Real Time CDC Pipeline with AWS DMS and Snowflake
Data is everywhere and it needs to be ingested in order to make it useful, ingestion can be done either in batches or in real time, in this article I will share a data pipeline design where you can capture data changes in other words Change Data Capture (CDC) from source to destination in near real time using technologies AWS DMS and Snowflake.
I am not only going to share the approach through the design but also Terraform scripts that can be reused easily for your use case.
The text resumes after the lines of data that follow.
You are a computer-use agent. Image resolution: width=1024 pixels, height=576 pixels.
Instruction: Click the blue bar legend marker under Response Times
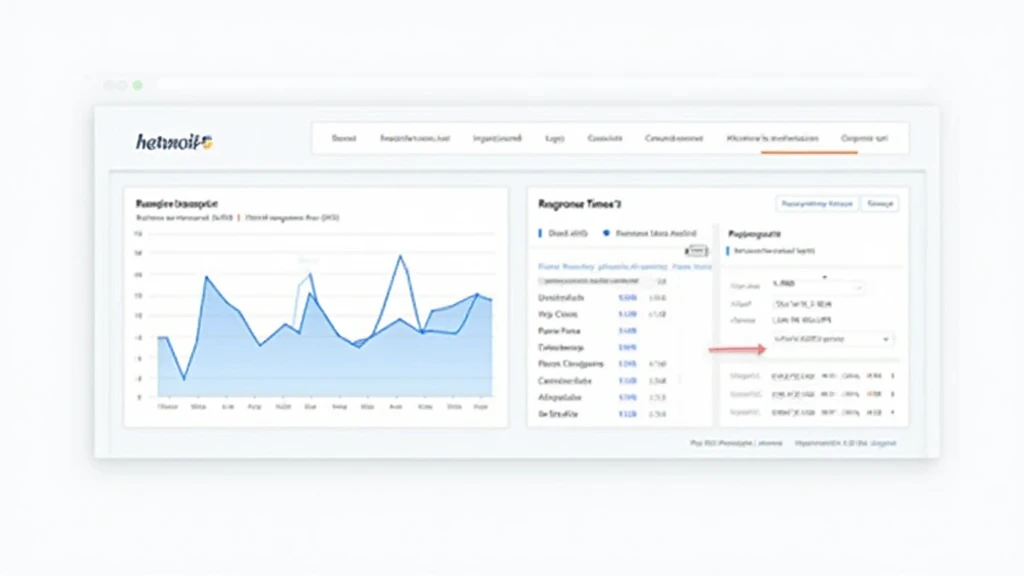[540, 232]
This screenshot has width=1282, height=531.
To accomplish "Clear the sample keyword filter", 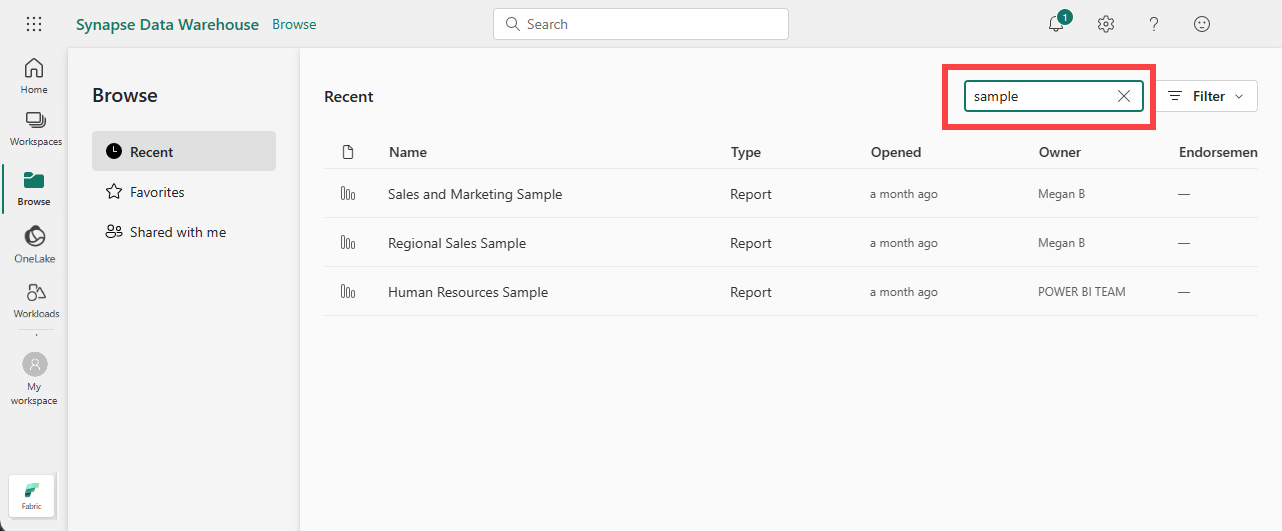I will (1124, 96).
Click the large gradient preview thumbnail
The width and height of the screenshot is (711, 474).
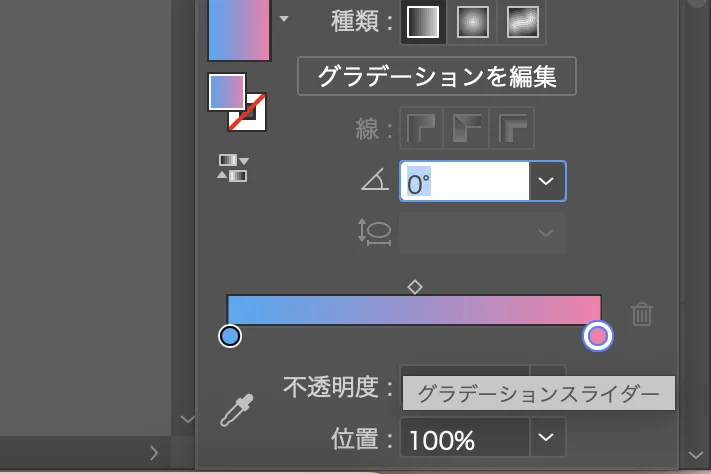tap(238, 28)
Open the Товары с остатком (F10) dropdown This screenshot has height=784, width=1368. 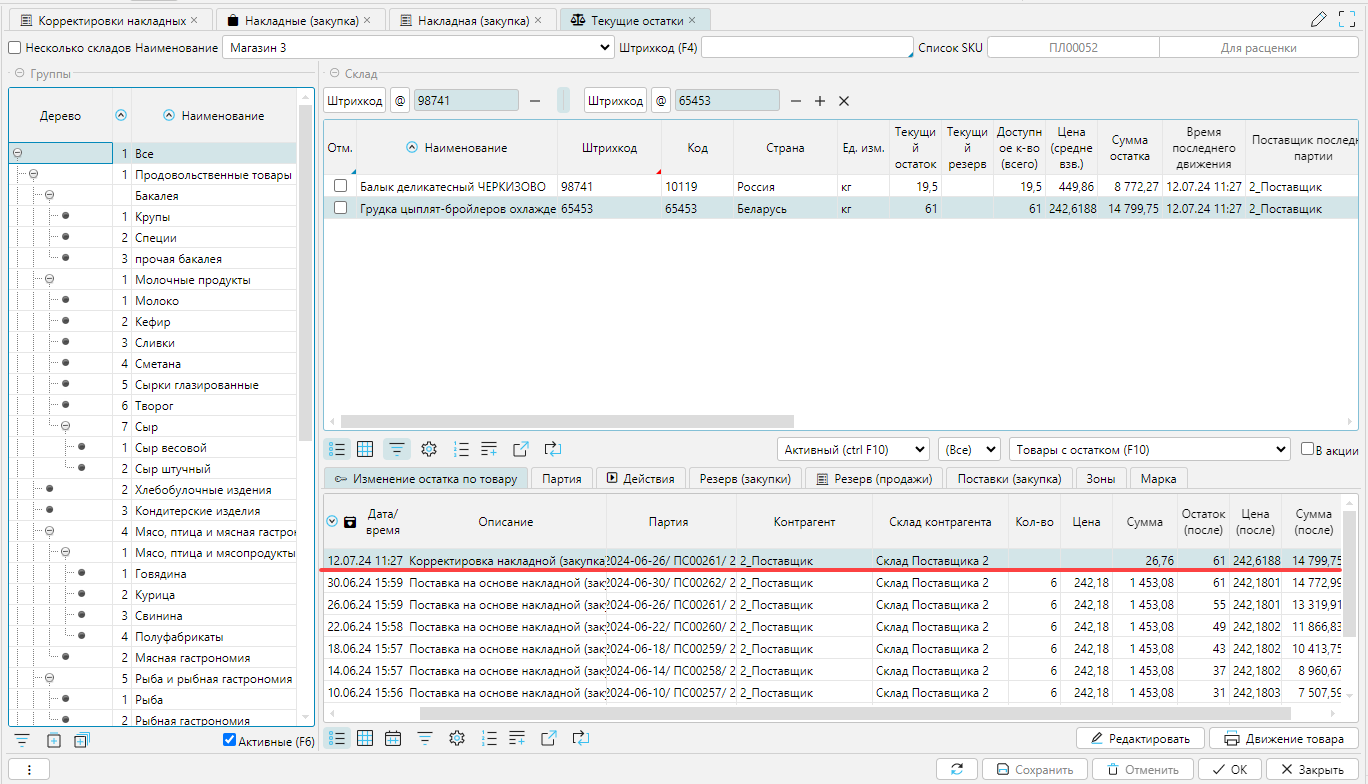[1150, 450]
Later you will learn some important points related to DMS and SnowPipe.
Architecture
Components
Lets go over the components with its related Terraform functions:
AWS DMS
DMS (Database migration service) is a service provided by AWS for data movement from point A to B. It is a very powerful service and easy to use.
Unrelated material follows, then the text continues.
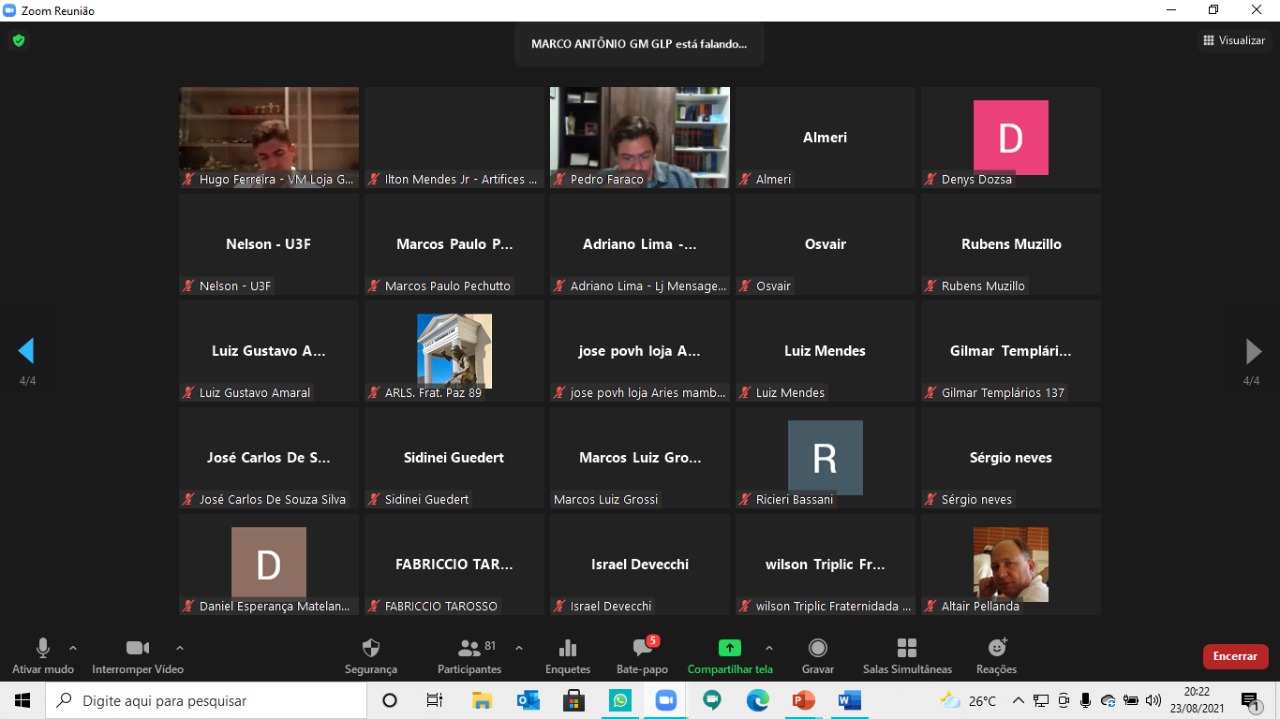
Task: Open the Reações emoji menu
Action: pos(996,655)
Assuming roles are already created through Terraform or AWS Console.
A DMS consist of many components:
Replication Instance
Setting up instance on which DMS will run, this gives control over instance type and size according to data size and latency needs. You can also go with managed instance.
resource "aws_dms_replication_instance" "my_replication" {
engine_version = "3.4.7"
replication_instance_id = my-replication"
allocated_storage = "100"
apply_immediately = true
auto_minor_version_upgrade = true
availability_zone = "us-east-1a"
multi_az = false
publicly_accessible = false
replication_instance_class = "dms.c5.4xlarge"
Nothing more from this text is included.